SÃO PAULO - Descolada do mercado externo, a Bolsa de Valores de São Paulo (Bovespa) não apenas perdeu o suporte dos 70 mil pontos como inverteu o rumo e passou a registrar queda. Minutos atrás, o Ibovespa operava próximo da estabilidade - avançava 0,02%, aos 69.

954 pontos, com giro financeiro de R$ 2,825 bilhões.

Em Wall Street, as bolsas americanas seguiam no campo positivo. Há pouco, o índice Dow Jones aumentava 0,45%, enquanto Nasdaq ganhava 0,62% e S & P 500 tinha alta de 0,61%.

O assessor de investimentos da corretora Souza Barros, Luiz Roberto Monteiro, assinala que a reversão da Bolsa pode ter sido gerada pela preocupação do investidor em relação à reunião do Comitê de Política Monetária (Copom) do Banco Central (BC). A instituição anuncia hoje sua decisão e o mercado está bem dividido entre a expectativa de alta da Selic nesta ou na próxima reunião.
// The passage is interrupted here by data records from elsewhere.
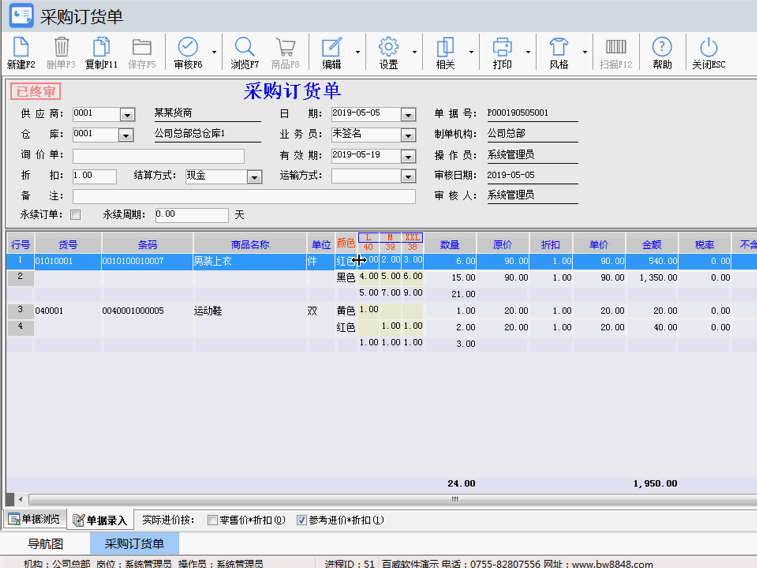757x568 pixels.
Task: Click the 数量 column header
Action: pyautogui.click(x=450, y=243)
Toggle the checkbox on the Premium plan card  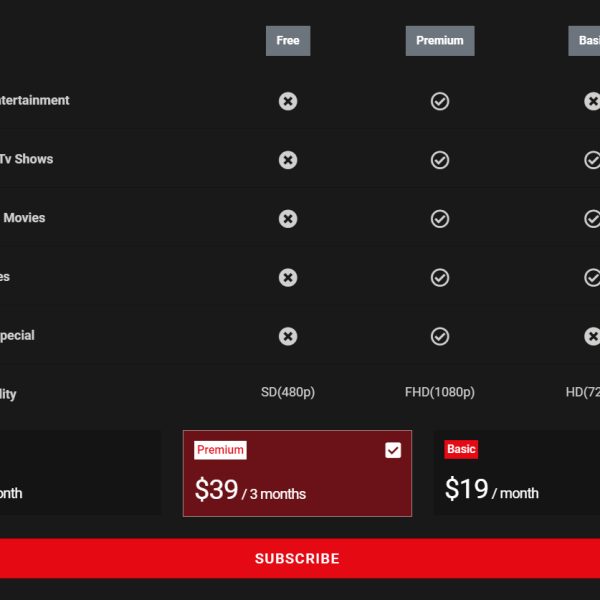point(393,450)
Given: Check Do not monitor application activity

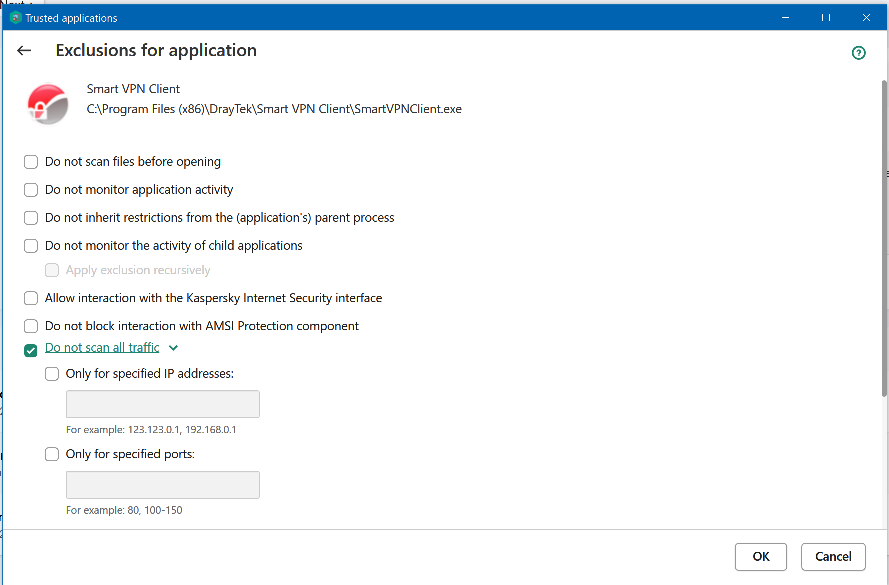Looking at the screenshot, I should pos(31,190).
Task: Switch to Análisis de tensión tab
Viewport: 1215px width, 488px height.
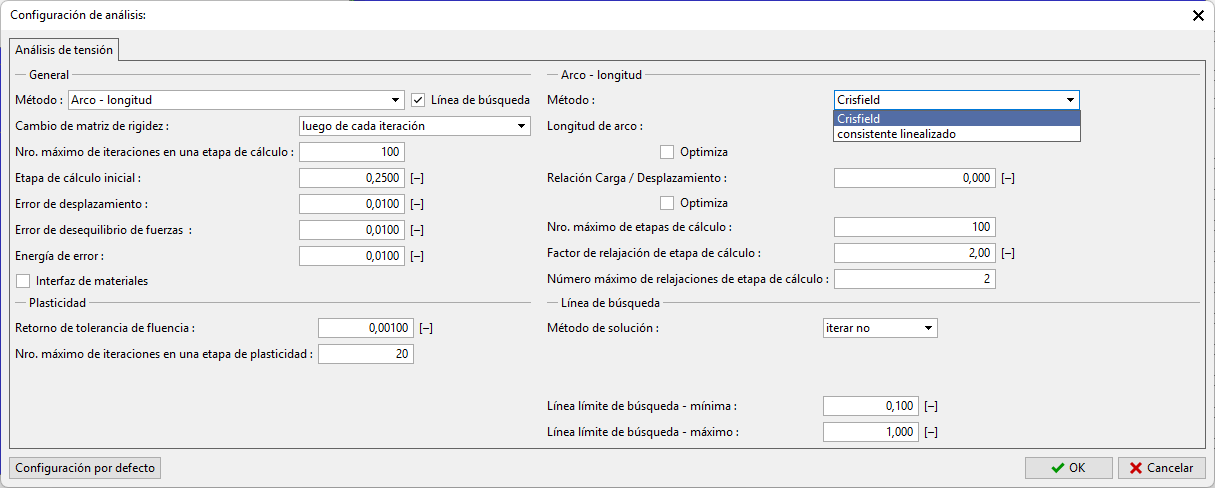Action: click(x=64, y=49)
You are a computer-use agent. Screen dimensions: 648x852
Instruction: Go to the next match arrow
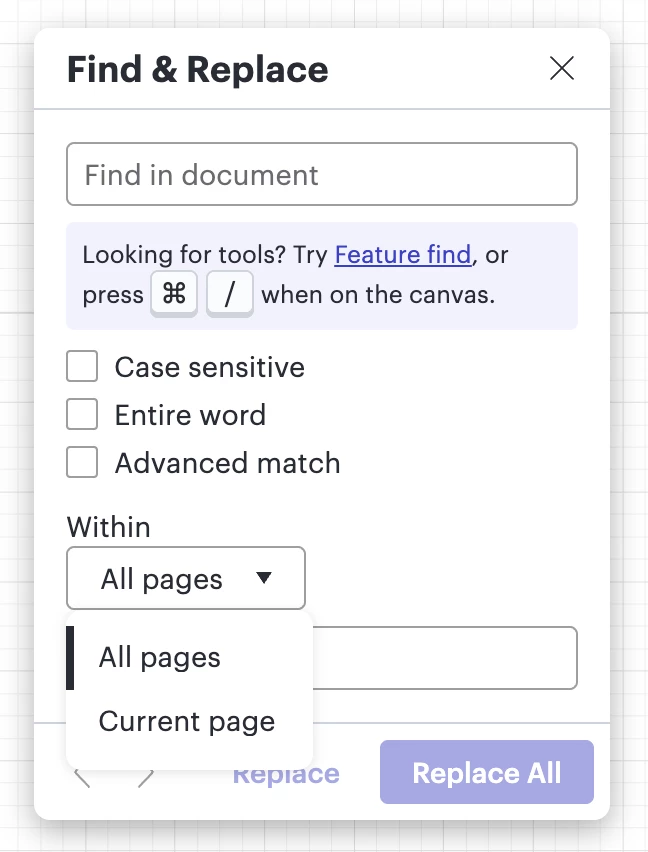[146, 777]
"Além disso, toda vez que a bolsa chega à faixa de 70 mil a 71 mil pontos, ela perde força e não consegue avançar, tendo em vista a falta de definição no cenário externo e a própria parada do fluxo de investidor estrangeiro. Com isso, o mercado aproveita para realizar lucro", diz Monteiro.

Entre as "blue chips", enquanto os papéis PNA da Vale declinavam 0,08%, a R$ 47,79, as ações PN da Petrobras subiam 0,08%, a R$ 37,24.

O setor de siderurgia e de mineração contribuíam para reduzir os ganhos do mercado acionário. Há instantes, figuravam entre as maiores baixas do Ibovespa as ações ON da CSN, com queda de 1,64%, a R$ 67,42, e os papéis ON da mineradora MMX, com recuo de 1,41%, a R$ 13,90. As ações ON da Gerdau cediam 0,37%, a R$ 21,12.